### Selected extract
<<<<

2008-06-08 Thread Chuck Robey
-BEGIN PGP SIGNED MESSAGE-
Hash: SHA1

Bernd Walter wrote:
 On Sat, Jun 07, 2008 at 01:18:41PM -0400, Chuck Robey wrote:
 -BEGIN PGP SIGNED MESSAGE-
 Hash: SHA1

 I can't seem to find how many /dev/usbN bus devices there can be.  I'm 
 writing
 some code that scans them all looking for anything that has my device, but I
 while I know to start at usb0, just how high do I go?  There seem to be 128
 device minors, is that the number?  (from dev/usb/usb.h)
 
 There shouldn't be a limit anymore.
 I can't see any definition of 128 in usb.h that limits the number of
 busses.
 The major/minor differenciation is long time ago.
 You must be looking at old code.
 

I was trying to find a good way to do scanning, whjen I create the files like
/dev/usb0, how far to go in my loop?  Does the lowest available device always
get created?  That would imply that as soon as I began to get No such device
errors, I could stop iterating.  If the rules for picking device filenames are
pretty loose, then I could (for instance) stop scanning, say, 4 numbers past the
first No such device returnee.

>>>>

### Required work
- A) Copy the mailing list message about scanning /dev/usb bus devices word for word, from start to finish.
- B) Rewrite every line of the listing, requests included, and scale each coordinate given as an answer by 2.5, rounding to whole numbers with halves going up.
The mailing list message and the listing come from unrelated sources.

(Entries on target coordinates)
<<<<

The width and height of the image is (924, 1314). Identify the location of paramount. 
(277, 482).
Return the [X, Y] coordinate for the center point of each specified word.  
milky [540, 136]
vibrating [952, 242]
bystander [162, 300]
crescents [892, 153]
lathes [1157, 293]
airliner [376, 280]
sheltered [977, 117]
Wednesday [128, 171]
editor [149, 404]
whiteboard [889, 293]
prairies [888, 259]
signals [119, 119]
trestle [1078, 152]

>>>>

### Task solutions
- A)
2008-06-08 Thread Chuck Robey
-BEGIN PGP SIGNED MESSAGE-
Hash: SHA1

Bernd Walter wrote:
 On Sat, Jun 07, 2008 at 01:18:41PM -0400, Chuck Robey wrote:
 -BEGIN PGP SIGNED MESSAGE-
 Hash: SHA1

 I can't seem to find how many /dev/usbN bus devices there can be.  I'm 
 writing
 some code that scans them all looking for anything that has my device, but I
 while I know to start at usb0, just how high do I go?  There seem to be 128
 device minors, is that the number?  (from dev/usb/usb.h)
 
 There shouldn't be a limit anymore.
 I can't see any definition of 128 in usb.h that limits the number of
 busses.
 The major/minor differenciation is long time ago.
 You must be looking at old code.
 

I was trying to find a good way to do scanning, whjen I create the files like
/dev/usb0, how far to go in my loop?  Does the lowest available device always
get created?  That would imply that as soon as I began to get No such device
errors, I could stop iterating.  If the rules for picking device filenames are
pretty loose, then I could (for instance) stop scanning, say, 4 numbers past the
first No such device returnee.

- B)
The width and height of the image is (924, 1314). Identify the location of paramount. 
(693, 1205).
Return the [X, Y] coordinate for the center point of each specified word.  
milky [1350, 340]
vibrating [2380, 605]
bystander [405, 750]
crescents [2230, 383]
lathes [2893, 733]
airliner [940, 700]
sheltered [2443, 293]
Wednesday [320, 428]
editor [373, 1010]
whiteboard [2223, 733]
prairies [2220, 648]
signals [298, 298]
trestle [2695, 380]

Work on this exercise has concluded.